I can't add much to help you, but I'd be interested what laws requiring
background checks for this look like, could you tell me where I can find more
about that? (I would have expected this to be "just" a contractual requirement
between the bank and your employer)

------
vorotato
Ask a lawyer, also asking programmer for legal advice is like asking doctor
for stock advice. They might think they have a good idea of what to do, but 99
times out of 100 that's because they have no effin clue what they're doing.

------
bdavisx
If I were you I wouldn't worry about doing anything about the code being on
Github. You need a lawyer to get the money you're owed, and then find another
job.

As far as the bank goes: this is what they get when they outsource their work
to an unscrupulous company. The company you're working for likely cheats both
ways - don't expect to be treated any better in the future. They probably
screw a lot of their employees over. They seem to have no issue doing illegal
things. You don't want to be working for a company like this.

------
thrwaway989
_Now, my rest of the contract fees hasn 't been paid out.

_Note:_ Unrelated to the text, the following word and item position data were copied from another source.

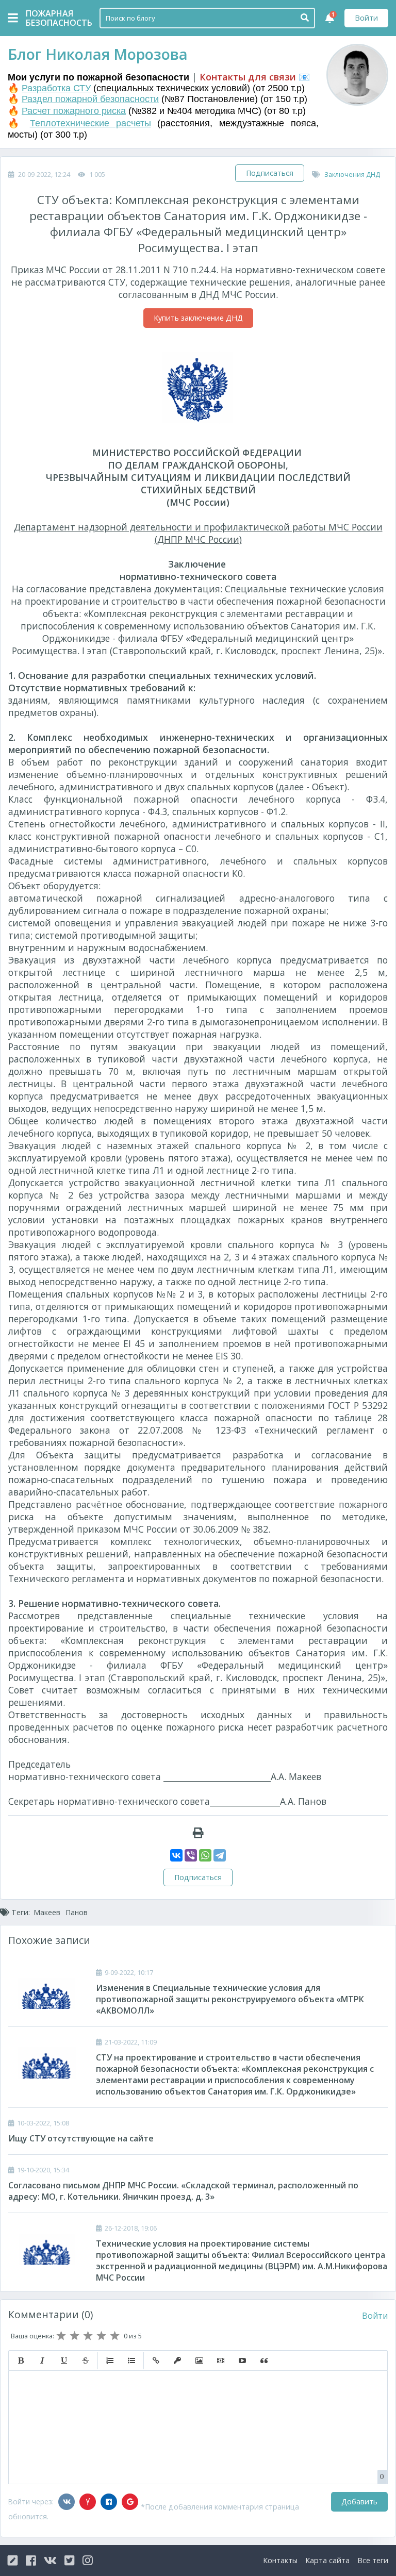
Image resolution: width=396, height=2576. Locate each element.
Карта (327, 2560)
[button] (20, 2360)
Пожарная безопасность (51, 18)
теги (372, 2560)
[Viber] (191, 1855)
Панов (76, 1912)
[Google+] (130, 2502)
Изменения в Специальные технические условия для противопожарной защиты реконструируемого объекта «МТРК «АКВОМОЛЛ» (230, 1999)
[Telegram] (219, 1855)
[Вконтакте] (66, 2502)
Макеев (47, 1912)
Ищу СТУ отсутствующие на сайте (81, 2138)
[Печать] (198, 1832)
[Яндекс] (87, 2502)
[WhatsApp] (205, 1855)
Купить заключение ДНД (198, 318)
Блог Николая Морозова (98, 54)
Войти (366, 18)
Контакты (280, 2560)
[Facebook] (109, 2502)
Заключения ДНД (352, 174)
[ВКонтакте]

A software lawyer said I could be implicit in this activity ...

...

What's the way out? And will I be in legal trouble if I lawyer up?_

I'm not sure why you are asking for advice on Hacker News if you've already
spoken to a lawyer. Has the lawyer advised you to lawyer up?

There's nothing wrong with whistleblowing, or even venting on HN if you feel
you were robbed by the consulting company of contracting fees, but I don't see
the point of seeking legal advice here, under these circumstances.

------
pentesterlab
I have contacts in the security team of most banks in Australia. Happy to help

------
jamez1
Did you intend for your username to give away where you work? Unless of course
Odecee is not the firm here.

You should probably check your professional indemnity insurance is all sorted
out if you are a contractor.

------
dvtv75
One thing that I haven't noticed anyone here mentioning is:

Document everything you've done. Everything. It may help protect you.

But get a good lawyer.

------
ziffusion
What in the fucking fuck! How hard is it setup your own git server for the
consultants to use?!

------
cpncrunch
Contact the CEO of the consultancy. Assume he/she doesnt know and would like
to know. Do it in writing. Then write registered letters to all directors of
bank if no satisfactory answer and remove yourself from project, and send
threats of legal action if not paid in required time.

If you are upfront with the bank, it is unlikely they will take legal action
against you. In the event they do, you will be protected by your limited
liability company (assuming you are operating through one).